The ddPCR assays were performed using the PrimePCR™ ddPCR™ Mutation Detection Assay kit, and the PrimePCR™ ddPCR™ EGFR Exon 19 Deletions Screening Kit (Bio-Rad Laboratories, Hercules, CA, USA) [11]. Tumor-derived nucleic acids (cfDNA and exoTNA) were extracted from 1 to 2 mL of plasma or pleural fluid. The ddPCR assay for detecting EGFR mutations was validated using the Multiplex I cfDNA Reference Standards (Horizon Discovery, Cambridge, UK) and healthy control samples from a previous study [11]. Briefly, the amplifications were performed in a reaction volume of 20 μL on a QX100 Droplet Digital PCR System (Bio-Rad). The 20 μL of the PCR mixture was composed of 10 μL Bio-Rad Super mix TaqMan, 1–2 μL of each amplification primer/probe mix, and 8–9 μL of nucleic acids (NAs). Thermal cycling comprised an initial denaturing and polymerase hot-start activating step of 10 min at 95 °C, followed by 40 cycles of 95 °C for 30 s and 55 °C for 60 s. The results were analyzed with QuantaSoft v.1.7.2 software (Bio-Rad) and reported as copies per milliliter of plasma. The ddPCR assay was validated for detecting EGFR mutations and determining the limit of detection (LOD) in a previous study [11]. The assays were considered “positive” if the measured event rate was ≥ 2 events/assay and “negative” if the event rate within a gated region was < 2 events/assay.

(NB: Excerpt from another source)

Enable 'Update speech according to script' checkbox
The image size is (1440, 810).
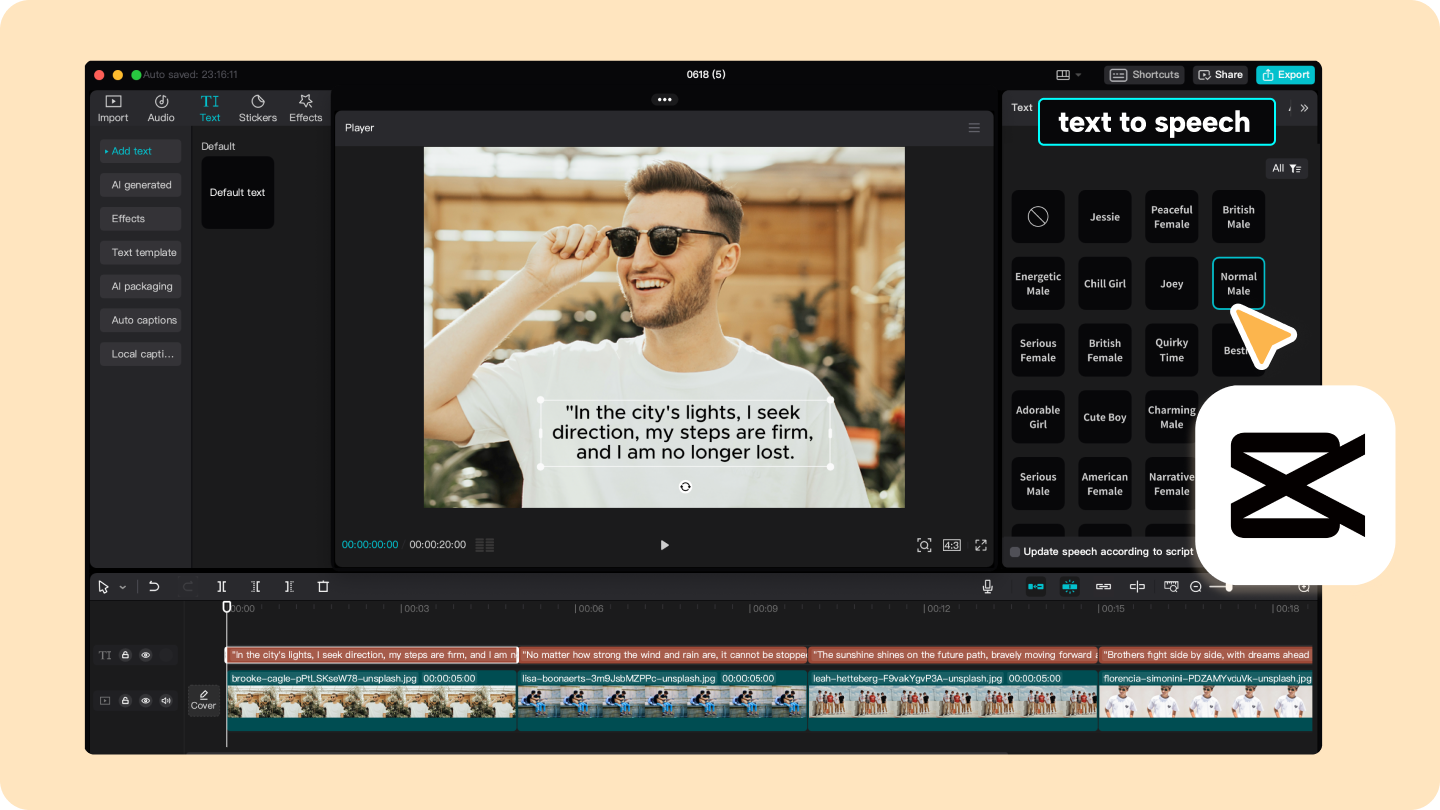pos(1015,552)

Next-generation sequencing (NGS)

For NGS, a library was prepared using the Oncomine Pan-Cancer Cell-Free Assay (Thermo Fisher Scientific) targeting 52 cancer-associated genes (Additional file 1: Table S1). The NGS panel is designed to detect single nucleotide variations, small indels, copy-number alterations, and gene fusions. The libraries were prepared using > 5 ng nucleic acid input following the Oncomine Pan-Cancer Cell-Free Assay user guide. Templating and sequencing were performed using the Ion 540™ Kit on the Ion Chef™ and on the Ion S5 XL system (Thermo Fisher Scientific). Alignment to the hg19 human reference genome and variant calling were performed using the Torrent Suite™ and Ion Reporter™ software version 5.10, respectively. The Torrent Suite™ Software provided molecular coverage depth and read coverage depth at the target base; therefore, this software was able to increase the detection sensitivity for low-frequency variants [16, 17].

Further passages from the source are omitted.